Many thanks as well to my friend Justin for pointing me to the importance of the prayer meeting in Acts.  Please share your thoughts on this and other ideas for bringing back the New Testament practice of spontaneous and rhythmic prayer meetings.  How do we make these meetings full of life and energy?  How do we motivate each other think like this naturally?  What lies are hindering this?  What beliefs will enflame this?





Prayer, Power and Wielding the Authority of Christ

30 03 2007

No part of the Christian life has been more difficult for me than prayer. What motivates me and fills me with energy for a task is a clear understanding and connection with its purpose. But prayer is such a mystery. Its ultimate purpose shrouded. Its actual impact on reality uncertain.

So prayer, in particular intercessory prayer, is only present in my life as a result of determined discipline.

Prayer as relationship has always made sense to me but asking for things from God has not.

Then I encountered this simple verse “And God said, let there be light…”

When reading this verse before I would read between the lines and assume that after God said this he exerted some pulse of power that made it happen. But this time something different occurred to me. Maybe this verse is actually literally true? Maybe God just spoke and it was. No power (in the physical sense), only authority. If God speaks matter merely obeys his word.

This would make sense of Jesus’ word to the raging sea – “Be still”. And his disciples response “Even the wind and waves OBEY him.” I thought Jesus emanated power over the wind but maybe his words simply wield authority. That the very words of God make things happen not through some process of physical power but through a deeper process of supernatural authority.

Ah ha! Is that how prayer works? When Jesus said “Pray in MY NAME” this was an invitation to borrow his authority? That when he says “All authority in heaven and on earth has been given to me” he was encouraging us that, in the name of Jesus, his disciples call upon the one with ultimate authority.

This makes sense of the importance of praying out loud. Not that we can’t say things in our heart but why wouldn’t we want to speak in the name of Jesus when praying for healing, or for peace, or for anything else.

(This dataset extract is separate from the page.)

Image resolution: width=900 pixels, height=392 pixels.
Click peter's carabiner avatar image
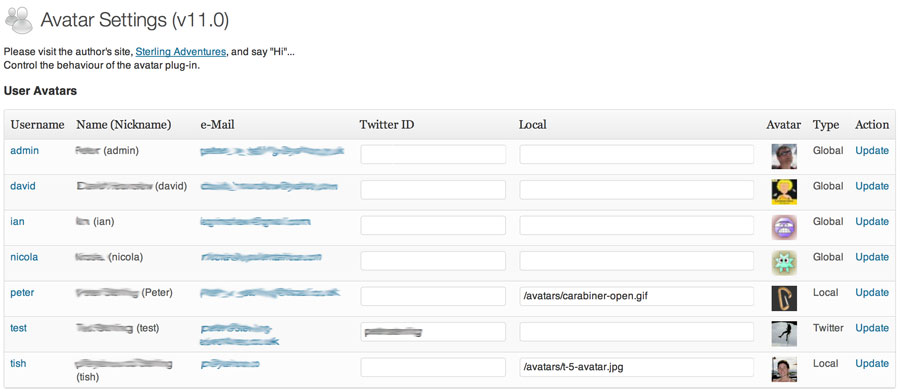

Considering the implications of this paradigm of intercessory prayer really blows my mind.

  • I would constantly be praying about what to pray about. Holy Spirit how do you want me to use Christ’s authority?
  • Once I believed in a prayer I would want to say it out loud and preferably in a public gathering of other believers.
  • I would pray with far more confidence as one wielding authority, as a viceroy of the King speaking his will into our existence.